This article was published 11/08/2023 (1069 days ago), so information in it may no longer be current.

July marked 20 years since the release of Pirates of the Caribbean: The Curse of the Black Pearl, the movie that introduced the world to Captain Jack Sparrow, a fictional scallywag portrayed on the big screen by Johnny Depp.

To say the Sparrow character went on to become a pop culture icon is putting it mildly. Not only have the five films in the Pirates of the Caribbean franchise collectively reeled in close to $5 billion at the box office, in 2016 a 46-year-old woman traded “I dos” with Sparrow’s ghost, on a boat off the coast of Ireland, six months after she “met” the swashbuckler in a dream.

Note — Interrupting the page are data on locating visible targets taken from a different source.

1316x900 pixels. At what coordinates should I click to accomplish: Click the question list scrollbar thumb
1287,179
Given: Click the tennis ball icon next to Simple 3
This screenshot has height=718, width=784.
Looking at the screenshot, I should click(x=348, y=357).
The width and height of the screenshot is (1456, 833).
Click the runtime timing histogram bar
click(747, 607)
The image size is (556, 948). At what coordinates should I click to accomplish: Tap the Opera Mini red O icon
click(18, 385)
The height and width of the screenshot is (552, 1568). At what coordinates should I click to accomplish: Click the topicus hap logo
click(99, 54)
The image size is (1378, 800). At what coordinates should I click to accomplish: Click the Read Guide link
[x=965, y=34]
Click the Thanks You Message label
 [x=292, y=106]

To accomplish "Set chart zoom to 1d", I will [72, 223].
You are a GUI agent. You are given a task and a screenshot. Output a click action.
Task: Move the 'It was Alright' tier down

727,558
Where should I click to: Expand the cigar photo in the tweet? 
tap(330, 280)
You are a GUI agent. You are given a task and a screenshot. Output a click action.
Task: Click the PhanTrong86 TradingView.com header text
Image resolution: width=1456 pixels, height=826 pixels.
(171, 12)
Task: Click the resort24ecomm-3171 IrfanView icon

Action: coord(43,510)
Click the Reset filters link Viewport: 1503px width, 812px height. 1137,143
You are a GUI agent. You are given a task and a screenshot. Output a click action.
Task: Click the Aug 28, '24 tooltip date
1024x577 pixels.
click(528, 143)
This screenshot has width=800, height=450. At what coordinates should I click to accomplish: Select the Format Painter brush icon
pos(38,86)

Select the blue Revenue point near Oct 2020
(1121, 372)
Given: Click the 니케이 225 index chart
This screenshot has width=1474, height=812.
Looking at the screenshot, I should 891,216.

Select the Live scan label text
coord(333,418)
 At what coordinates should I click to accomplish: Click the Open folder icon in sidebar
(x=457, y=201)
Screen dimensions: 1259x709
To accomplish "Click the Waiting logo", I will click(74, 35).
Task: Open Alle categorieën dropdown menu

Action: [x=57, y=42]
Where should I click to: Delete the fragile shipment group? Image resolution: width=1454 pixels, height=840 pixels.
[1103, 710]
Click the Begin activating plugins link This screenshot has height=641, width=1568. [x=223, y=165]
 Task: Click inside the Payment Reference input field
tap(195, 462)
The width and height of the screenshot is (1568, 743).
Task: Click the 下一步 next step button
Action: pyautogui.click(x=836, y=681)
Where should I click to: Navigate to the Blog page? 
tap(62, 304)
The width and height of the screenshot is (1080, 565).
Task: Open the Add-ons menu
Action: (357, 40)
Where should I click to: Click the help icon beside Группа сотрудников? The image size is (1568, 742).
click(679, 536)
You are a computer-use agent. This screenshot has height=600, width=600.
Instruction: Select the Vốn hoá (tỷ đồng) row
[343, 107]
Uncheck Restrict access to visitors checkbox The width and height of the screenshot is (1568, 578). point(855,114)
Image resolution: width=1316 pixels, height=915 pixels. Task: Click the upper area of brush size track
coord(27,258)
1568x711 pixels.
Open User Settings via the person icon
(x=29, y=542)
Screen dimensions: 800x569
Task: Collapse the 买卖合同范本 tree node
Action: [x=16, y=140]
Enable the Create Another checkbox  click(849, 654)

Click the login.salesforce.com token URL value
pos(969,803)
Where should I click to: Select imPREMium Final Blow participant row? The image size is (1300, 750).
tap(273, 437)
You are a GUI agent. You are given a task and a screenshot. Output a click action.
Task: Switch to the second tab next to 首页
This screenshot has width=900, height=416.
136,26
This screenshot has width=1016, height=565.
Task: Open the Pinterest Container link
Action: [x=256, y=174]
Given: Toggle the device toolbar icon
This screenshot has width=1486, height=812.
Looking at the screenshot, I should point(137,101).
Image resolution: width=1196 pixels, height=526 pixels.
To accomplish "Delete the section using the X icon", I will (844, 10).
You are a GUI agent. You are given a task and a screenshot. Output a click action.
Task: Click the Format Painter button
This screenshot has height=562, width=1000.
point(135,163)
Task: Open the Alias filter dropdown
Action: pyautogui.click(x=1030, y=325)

Yo, ho, yo, ho, it wasn’t a pirate’s life for her; she filed for divorce 18 months later, arrr-guing the two were no longer compatible.

RUTH BONNEVILLE / WINNIPEG FREE PRESS 
Todd Douglas’s alter ego, Jack in the Peg, started off as a Halloween lark inspired by Captain Jack Sparrow, but he now gets paid to show up as Jack for birthday parties, work events and restaurant launches.

RUTH BONNEVILLE / WINNIPEG FREE PRESS

Todd Douglas’s alter ego, Jack in the Peg, started off as a Halloween lark inspired by Captain Jack Sparrow, but he now gets paid to show up as Jack for birthday parties, work events and restaurant launches.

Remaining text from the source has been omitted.